Document extract:

------------

The existence and national significance of this threat have escalated the priority of securing Pennsylvania’s elections infrastructure. Two primary areas that require immediate and sustained attention are 1) securing both the state and county networks, databases and data transmission infrastructure that touch elections; and 2) instilling confidence in election outcomes by replacing legacy voting systems with new systems that permit reliable recounts and audits.

During the time that I served the Commonwealth as Deputy Secretary for Elections and Administration and Special Advisor to the Governor on Election Policy, I worked with the Office of Administration-Office of Information Technology to protect the Commonwealth’s networks that touch elections and to implement procedures to recover from any potential attacks. These efforts complied with cyber security best practices to monitor, detect, respond and recover. OA-OIT’s experienced staff is continuing this effort, and along with the Department of State, they have engaged county CIOs and technology staff to coordinate similar efforts at the counties working through the Commonwealth’s relationship with the County Commissioners Association of Pennsylvania (CCAP). Assuming the administration receives support from the General Assembly, the Commonwealth is on the right track to taking the necessary steps to monitor, detect, respond and recover from cyber attacks.

Electronic voting systems deployed in Pennsylvania are another story. The single biggest driver of the narrative suggesting election results could be hacked is the use of direct recording electronic (DRE) voting systems. DRE systems directly record the voter’s choices to computer memory. The voter may interface with the voting machine in one of several ways, such as a touchscreen or push buttons, but the voter’s selections are recorded directly to memory stored in the machine. DRE machines retain no trustworthy evidence of the voter’s choices, such as a voter verified or voter verifiable paper record. Research by the National Institute of Standards and Technology (NIST) has concluded that a voting system that does not provide a voter-verified paper record will be vulnerable to undetectable errors in the vote count.3 If the digital records are corrupted, either by benign error or malicious attack there is no way to know the votes have been corrupted because of the lack of paper records.

Pennsylvania is one of only a handful of states in which a majority of voters vote on unverifiable voting systems. 83% of Pennsylvania’s voters in 50 counties use these kinds of systems. The other 17% of Pennsylvania voters use voter-marked paper ballots as the primary voting method. Not only does the lack of a voter-verified paper record prevent an audit or recount, but paperless DREs are also more susceptible to undetected errors, failures and crashes because of their age. (9Securing Elections from Foreign Interference,  Brennan Center for Justice, June 29, 2017 at 9.)) The lifespan of voting machines has been estimated at 10-15 years.4 Since the widespread deployment of electronic voting machines in the early 2000s, states have moved away from paperless electronic voting systems, driven by mounting research establishing these machines’ security flaws and some high profile and costly machine failures.5 Most of the nation has adopted voting systems that rely on a voter-marked paper ballot, an election safeguard recognized as essential by election officials and computer scientists alike.

Pennsylvania’s aging voting systems, especially its aging DRE machines, need replacing as soon as possible. But replacement for replacement’s sake should not be the standard. Currently, the best practice requires trustworthy evidence of voter intent in the form of voter-verified or verifiable paper records and a method of checking that the electronic vote tally matches those paper records. A contemporaneous voter-verified or voter-verifiable paper record prevents an undetected change in system software from producing an undetectable change in the voting results. The presence of such a record renders the system “software independent” and is the current best practice. Seventeen Pennsylvania counties already use such system, but that represents only 17% of the registered voters in Pennsylvania.

------------

(Target pointing data)
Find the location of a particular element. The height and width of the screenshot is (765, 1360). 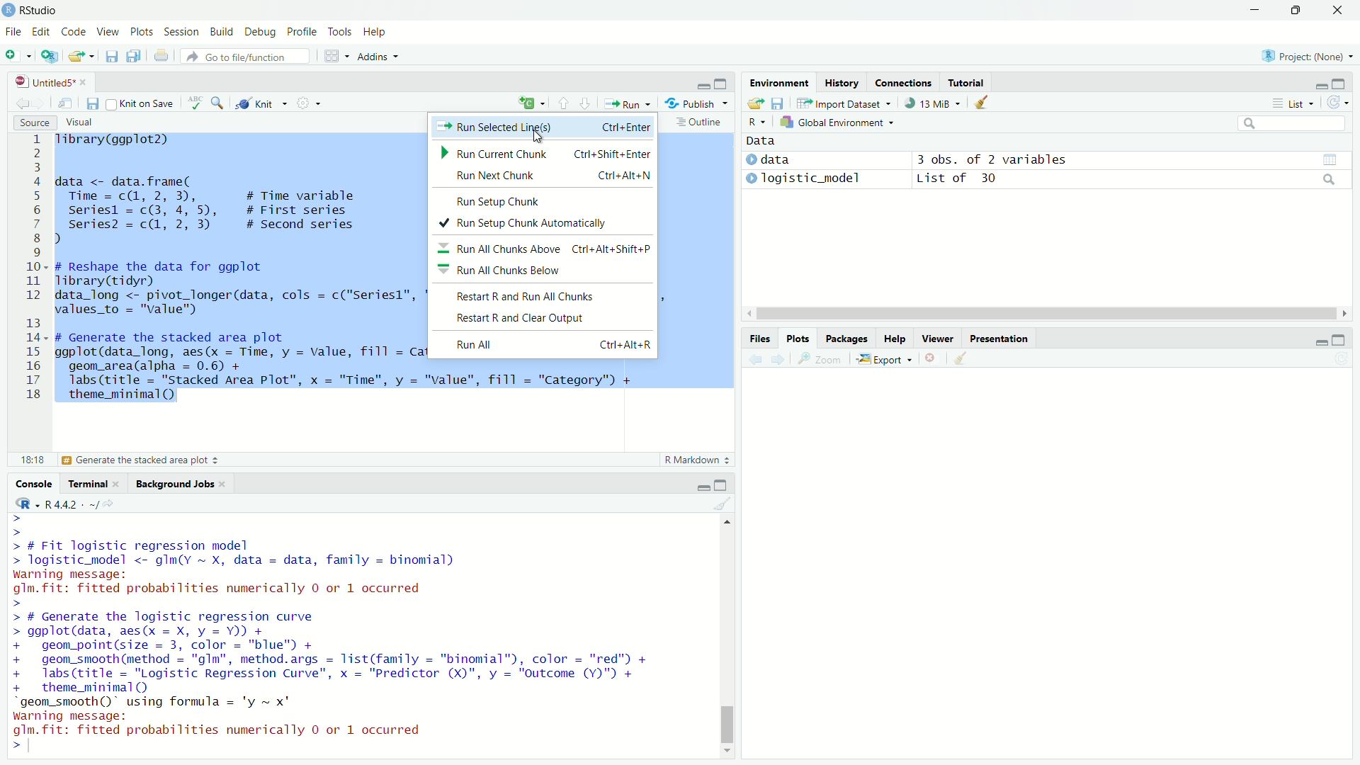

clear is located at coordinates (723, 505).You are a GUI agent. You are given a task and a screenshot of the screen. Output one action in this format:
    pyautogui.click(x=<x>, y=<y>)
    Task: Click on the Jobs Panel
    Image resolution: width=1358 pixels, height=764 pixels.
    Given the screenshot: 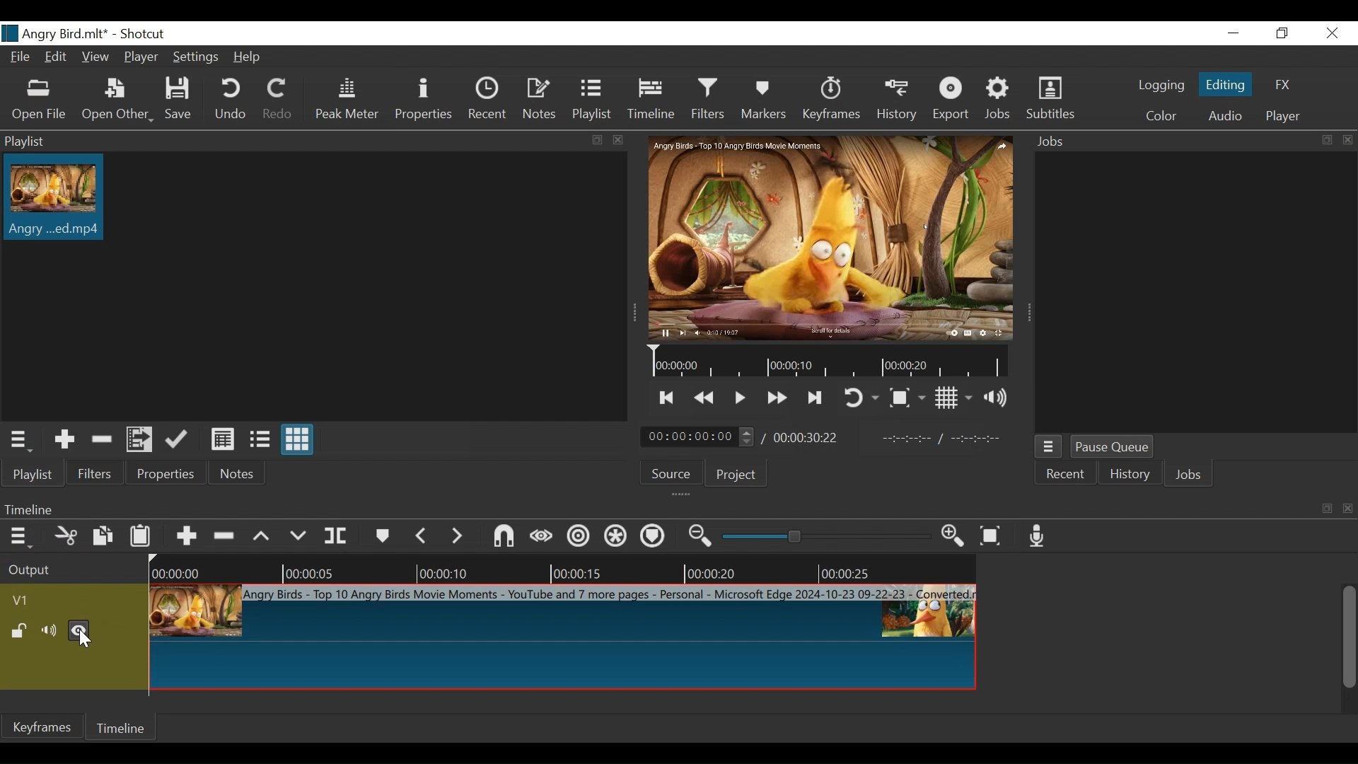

------------

Required work: The text on securing Pennsylvania's elections names the actions that cyber security best practices call for. List every one of them.

Solved exercise: Monitor, detect, respond, and recover.